JustBeachyNurse, LPN

1 Article; 13,952 Posts

Specializes in Complex pedi to LTC/SA & now a manager. Has 13 years experience.

Entry to practice for social work is a master's degree. That's a lot of school and cost for education


4 Posts

It's definitely hard to venture out of nursing once you've invested so much time and money into it. I do think that the amount of nursing jobs far outnumber the amount of jobs in social work. If you're able to get into an RN bridge program at a community college, that could be completed possibly without inquiring any further debt. Maybe you should explore other RN possibilities? Maybe you'd like critical care if you're looking to be challenged more. If you like speaking with people and helping others, maybe you'd like case management? I have a good friend who works as a RN for a major insurance company and says this is the first time she truly feels like she's been able to help patients.
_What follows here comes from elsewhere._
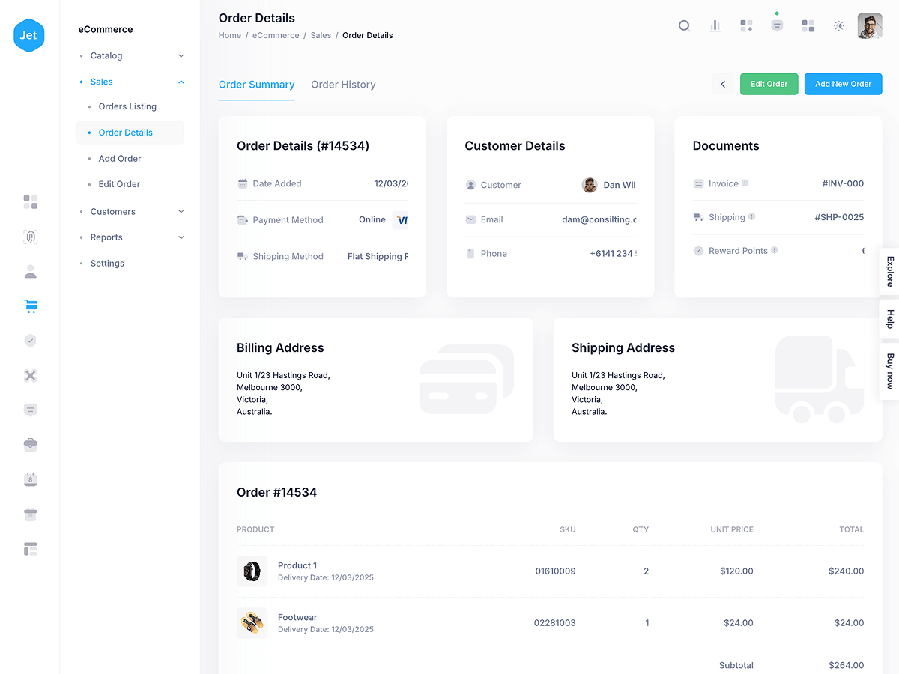Viewport: 899px width, 674px height.
Task: Click the back arrow button
Action: [x=723, y=84]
There are a lot of options when you are an RN, that aren't available to LPNs. Personally, I just couldn't handle adding more and more debt to change careers. However, if that's the only way you think you will be happy, I guess you have to. Best of luck!


185 Posts

Specializes in School Nursing.

I am an LVN. I wanted to try something other than school nursing- so I tried a job at a drug/rehab type program. My main duties along with nursing was some social work type stuff. It didn't work out for me, but I am glad I tried something different. Maybe check with your local area for a job close to that line of work, just to see if it is what you like.

Good luck

TheCommuter, BSN, RN

226 Articles; 27,608 Posts

Specializes in Case mgmt., rehab, (CRRN), LTC & psych. Has 17 years experience.

If money is a concern, I have met some social workers who were educated at the masters degree (MSW) level, yet earned less than many LPNs/LVNs.

Becoming a social worker would entail a staggering amount of tuition dollars with the potential of a steep pay cut.

Specializes in Psychiatry, Community, Nurse Manager, hospice. Has 7 years experience.

You are qualified to do social work as a nurse. Plus, you get paid more for it.

Don't go to school for social work. Get a social work type job right now.

If you want to do therapy, go for the psych NP.


351 Posts

Has 31 years experience.
If money is a concern, I have met some social workers who were educated at the masters degree (MSW) level, yet earned less than many LPNs/LVNs.

Becoming a social worker would entail a staggering amount of tuition dollars with the potential of a steep pay cut.

Absolutely, what TheCommuter said. We have MSW's where I work, and they earn less than the LPN's. I know this may not be your only concern, but it's something to consider.

Good luck with whatever you decide!


84 Posts

Specializes in Long Term Care; Skilled Nursing. Has 5 years experience.

If you feel you're not interested in nursing, definitely go into a field you're passionate about. Social Work and Nursing are both wonderful fields and there are differences in salary, duties and many other things.

Clearing some errors:

1. Entry level social work being a Masters; Most states have Bachelor level social workers. I'm currently getting my Bachelor of Social Work at this time. To be a hospital social worker, most places do require a Masters Degree, but a lot of programs within hospitals will hire BSWs as well as county agencies, nursing homes, and non-profit organizations. Our training is in that of a generalist practice and that allows us to do quite a bit.

2. Nurses are qualified to do social work. They may work in case management, but there is so much more to social work than case management. Social Workers obtain licensing/certification that requires boards and different education than that of a nurse. Also, their case management is a bit different than that of a social worker.

Good luck with whatever you choose. Both are admirable fields and necessary in the health field.

Has 10 years experience.

Ditto I haven't fallen in love with nursing either. Not my first day of lpn school or my first day of clinical. I stuck it out because the army was investing their time and money in me. Plus it pays the bills. I struggle with the whole fulfillment angle too. You are definately not alone. But at least you know this now. I received my lpn back in 1996 and waited till now to pursue something i enjoy. I do know that the social workers at my job get paid less than the lpns.